The creature was discovered when Dr. Victoria Sjoholt Engelschion, a researcher at the Natural History Museum in Oslo, Norway, noticed an unusual bluish color on Oda’s bones while she was conducting CT scans of fossilized bivalve specimens from the same area.
X-ray image that revealed Oda’s true form – (Photo: PLOS ONE).
According to the New York Times, Oda had been stored in this museum since 2008 and was mistakenly thought to be a sea serpent due to the compression of its fossil over time, flattening it from a 3D structure into a 2D shape within the 240-million-year-old rock.
Dr. Engelschion and her colleagues from the Natural History Museum and the Museum of Cultural History in Oslo decided to use X-rays to re-examine Oda.
The “eerie light” that the researchers described during the scanning process revealed a horrifying skull, reminiscent of that of a modern crocodile.
They painstakingly “reassembled” Oda, which had been shattered within the fossil matrix, with a crooked spine, a curved tail, flippers, and scattered ribs. The results indicated that besides the crocodile-like head, it had a body resembling that of a dolphin.
This morphology points directly to a group of marine reptiles that dominated the seas for 150 million years, spanning three geological periods: Triassic, Jurassic, and Cretaceous: Ichthyosaur, or “fish lizard.”
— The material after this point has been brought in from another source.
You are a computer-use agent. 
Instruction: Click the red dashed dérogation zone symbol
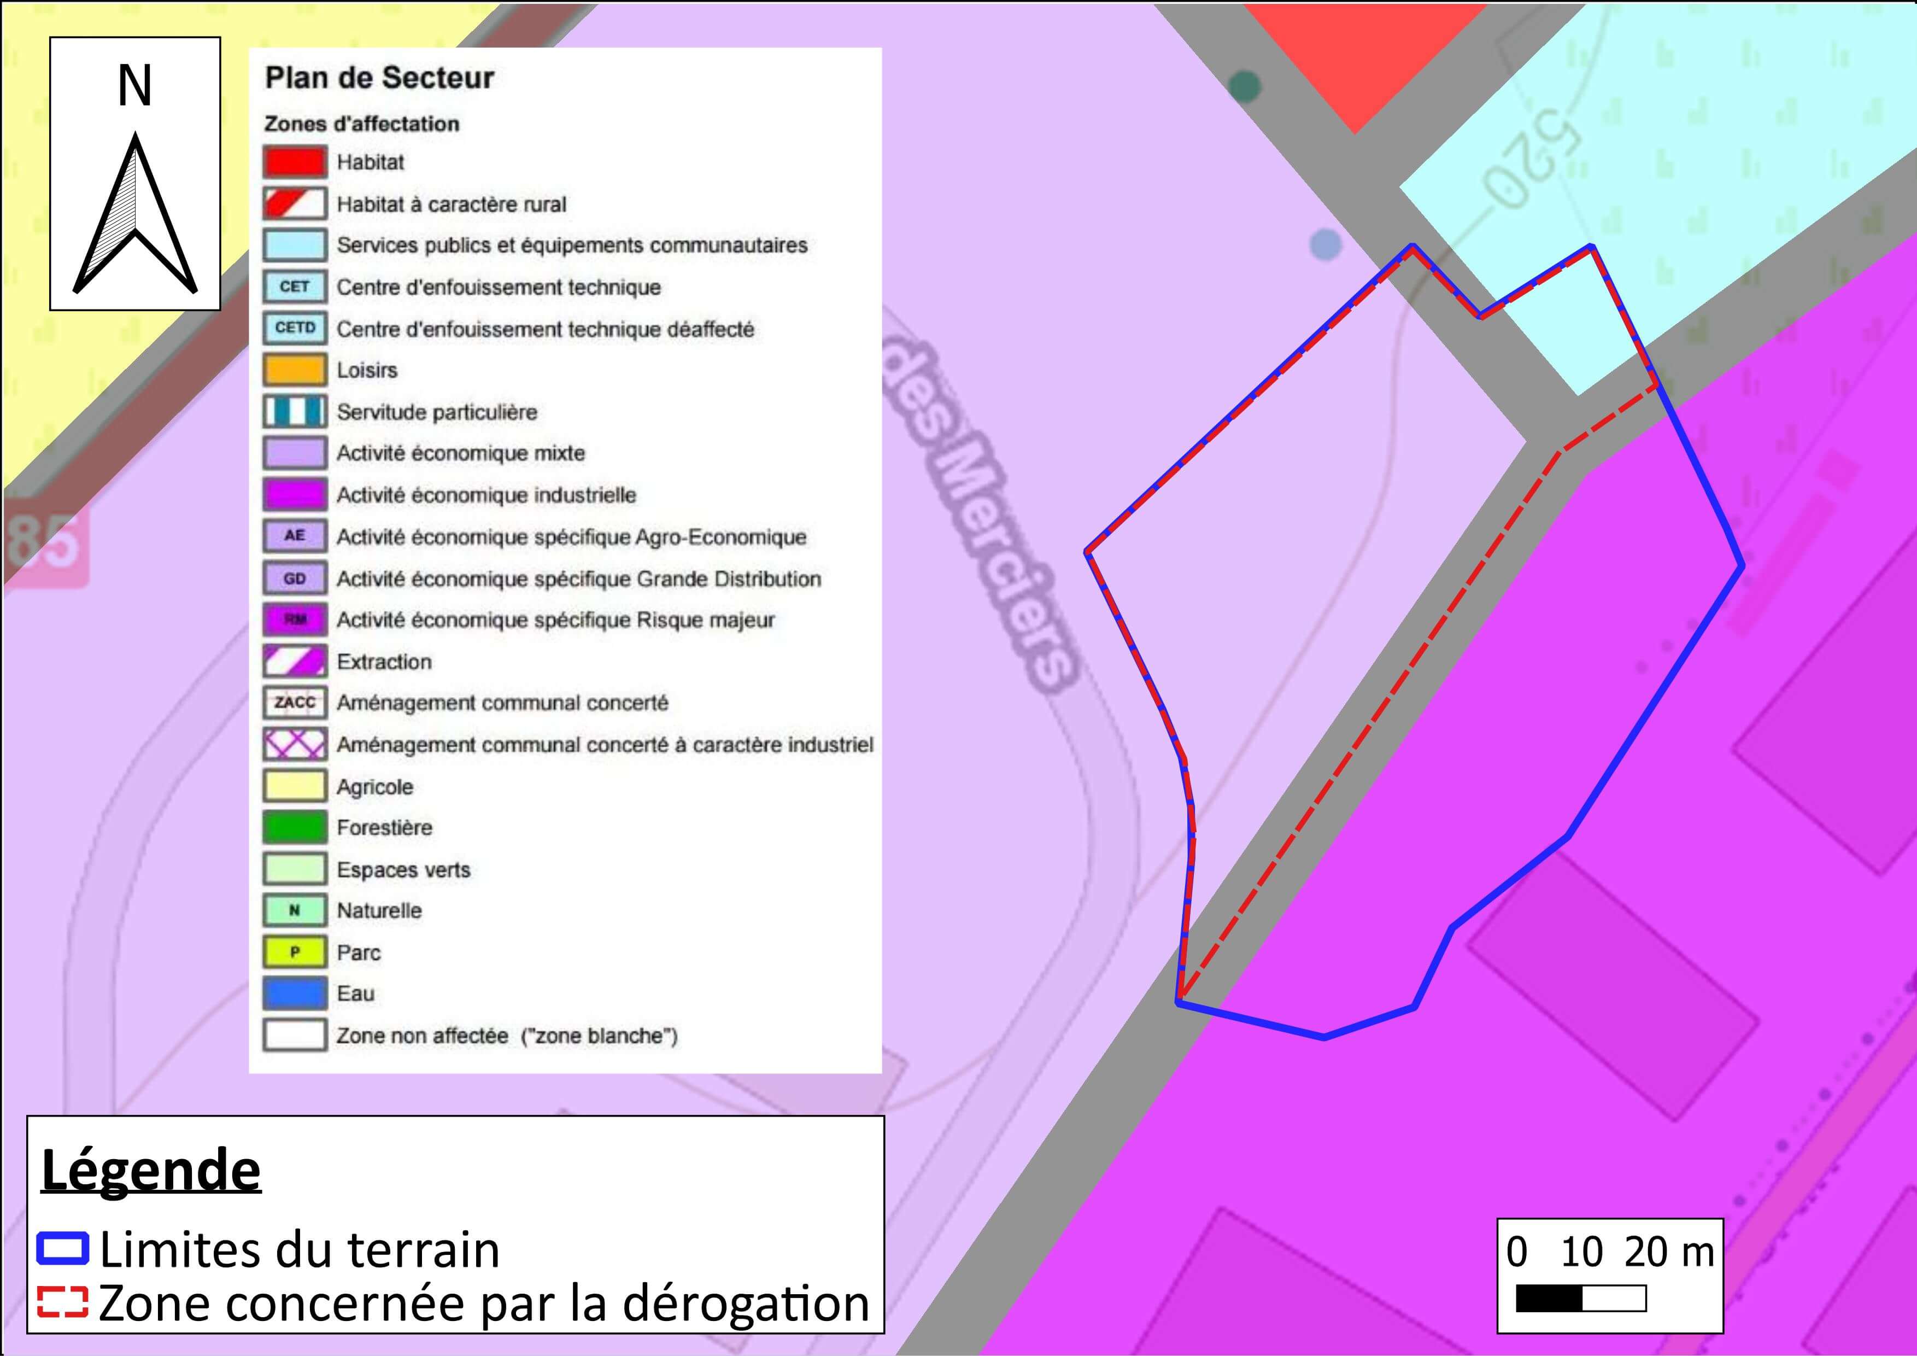[63, 1303]
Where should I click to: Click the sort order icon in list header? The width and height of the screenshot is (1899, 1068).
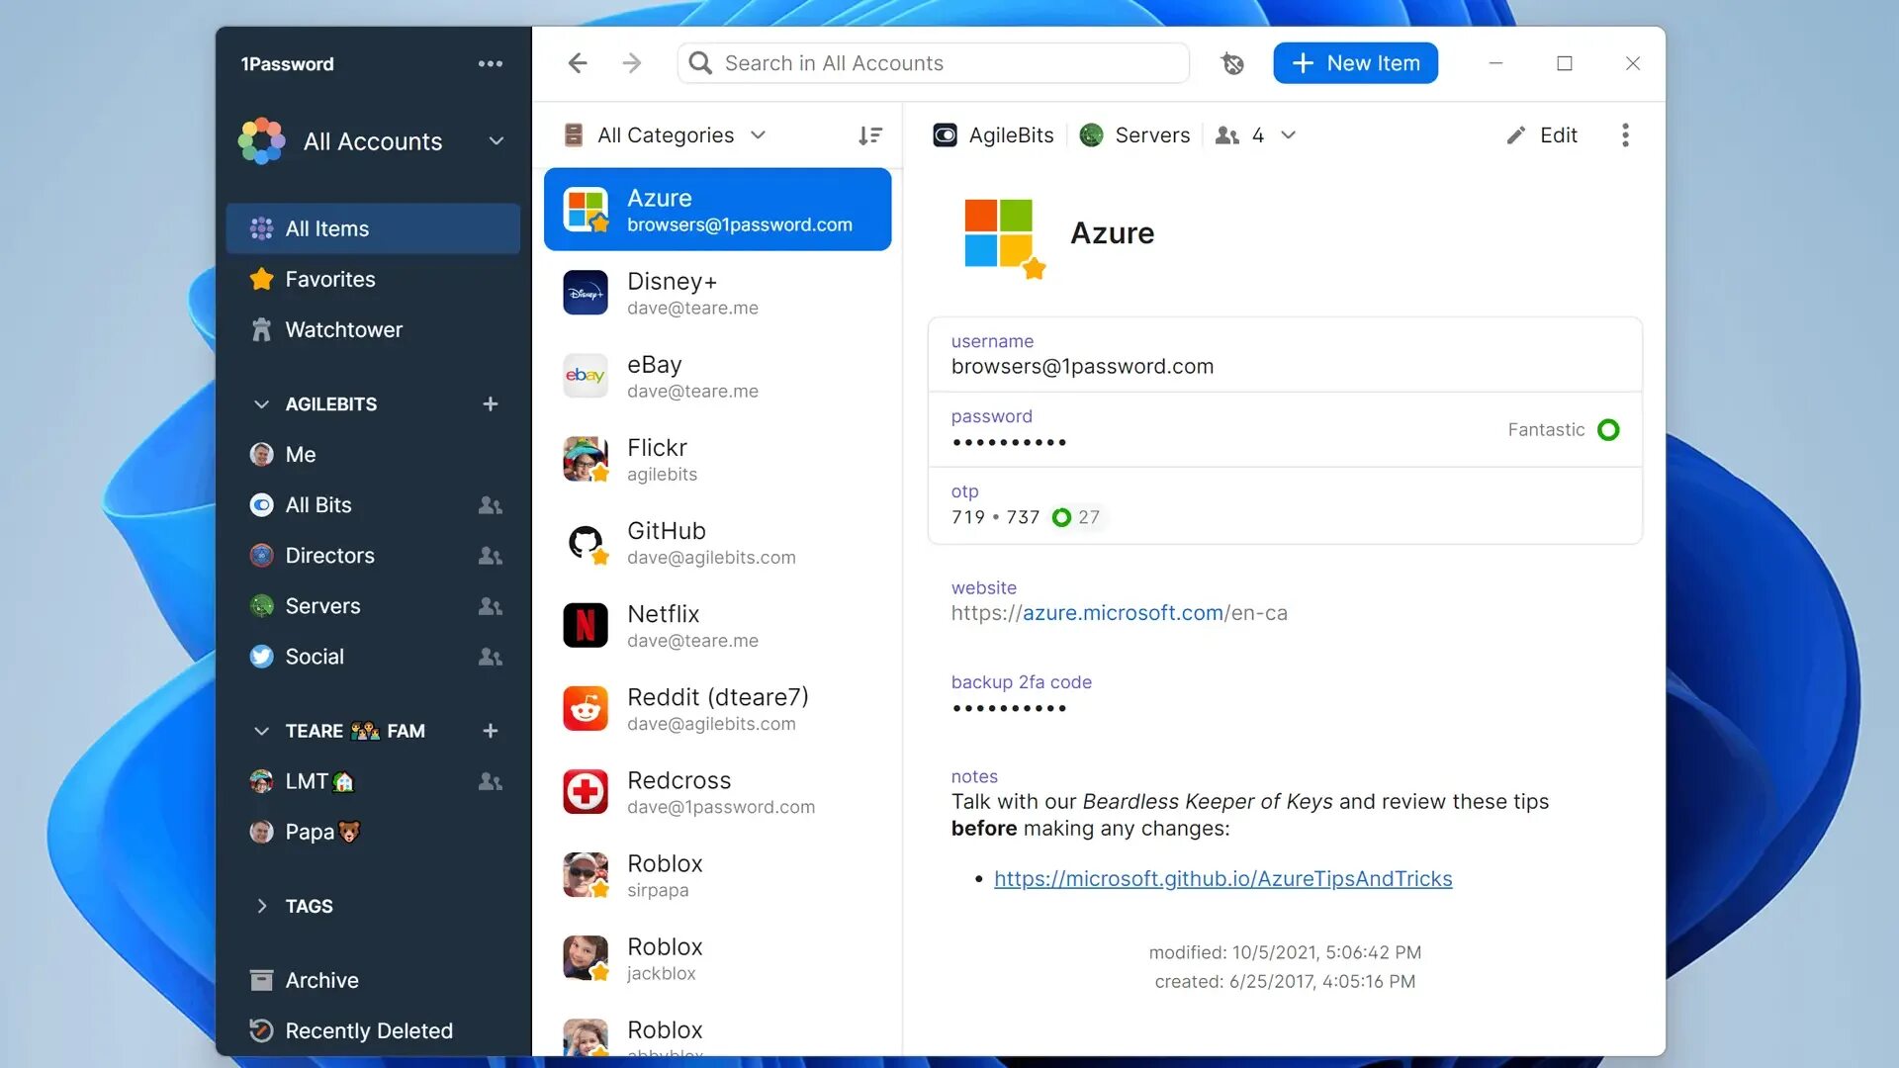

This discovery not only provides insights into one of the earliest known ichthyosaurs but also highlights the significant potential of simple X-ray scanning in paleontological research.
Fossilized bones are not actually bone but have been filled with minerals, creating a perfect stone version of the original bone structure. Consequently, barite within the fossilized bones caused them to glow under X-rays, revealing hidden anatomical features.
Plateau on Edgeøya Island in the Svalbard archipelago, Arctic Norway, where Oda was revealed – (Photo: Sofie Bernhardsen).
Oda’s teeth exhibit grooves similar to another ichthyosaur species found across various locations in continental Europe and China, indicating how this species expanded its range during the age of dinosaurs.